NTSB Chair Sumwalt: The FAA Should Act.


Image: NTSB

Robert Sumwalt, chair of the NTSB, posted a blog online this week critical of the FAA’s lack of action in the wake of a 2016 balloon crashthatwas the deadliest in U.S. history. Sixteen people, including the pilot, died when the hot-air balloon hit powerlines in Lockhart, Texas, while the pilot was attempting to land in poor visibility conditions. In its probable-cause report on the accident, the NTSB cited the pilot’s medical issues and use of medications as contributing factors, and also recommended the FAA should change its policy that exempts commercial balloon pilots from needing a medical certificate. “Two years after the Lockhart tragedy, and nearly 10 months after we issued this recommendation,” Sumwalt wrote, “we still haven’t received any indication that the FAA plans to require commercial balloon pilots to hold valid medical certificates. The FAA should act. The victims of this horrible accident and their families deserve nothing less, and future balloon passengers deserve better.” FAA spokesman Jim Peters told AVweb on Wednesday, “The Administrator [Acting Administrator Dan Elwell] is currently reviewing a further response to the [NTSB] recommendation.”
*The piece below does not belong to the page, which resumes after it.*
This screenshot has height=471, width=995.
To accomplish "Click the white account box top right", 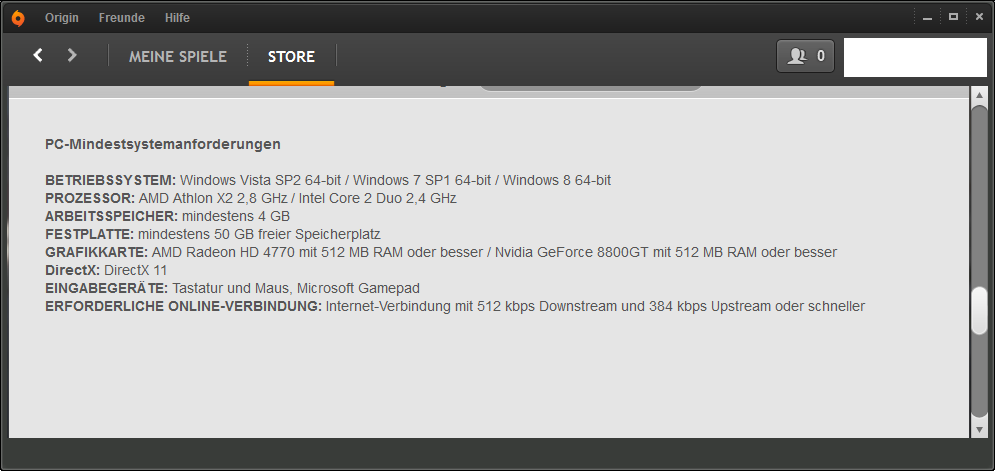I will (x=915, y=57).
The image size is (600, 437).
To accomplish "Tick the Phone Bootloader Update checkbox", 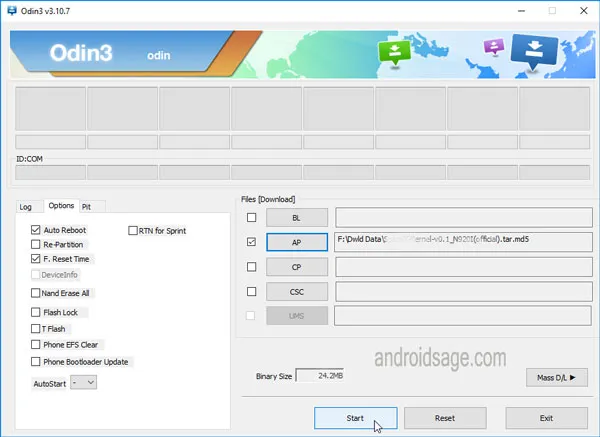I will pyautogui.click(x=36, y=361).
Peters also cited a response to the NTSB, sent by the FAA in December 2017, which says two teams of subject matter experts, from the FAA’s Airmen Training and Certification Branch and its General Aviation Operations Branch, would review the safety board’s recommendations and provide an update by this month. “If the two teams come to the conclusion not to adopt one or both safety recommendations (or an alternative), we will provide a clear explanation of the rationale behind our decision,” the FAA told the NTSB. The Statesman news site, based in Austin, Texas, noted in a story this week that a congressman from Austin won passage of an amendment to the FAA bill last week in the U.S. House that would require balloon operators to obtain a medical certificate. That bill has not yet come to the floor and is not expected to be voted on until after the November elections.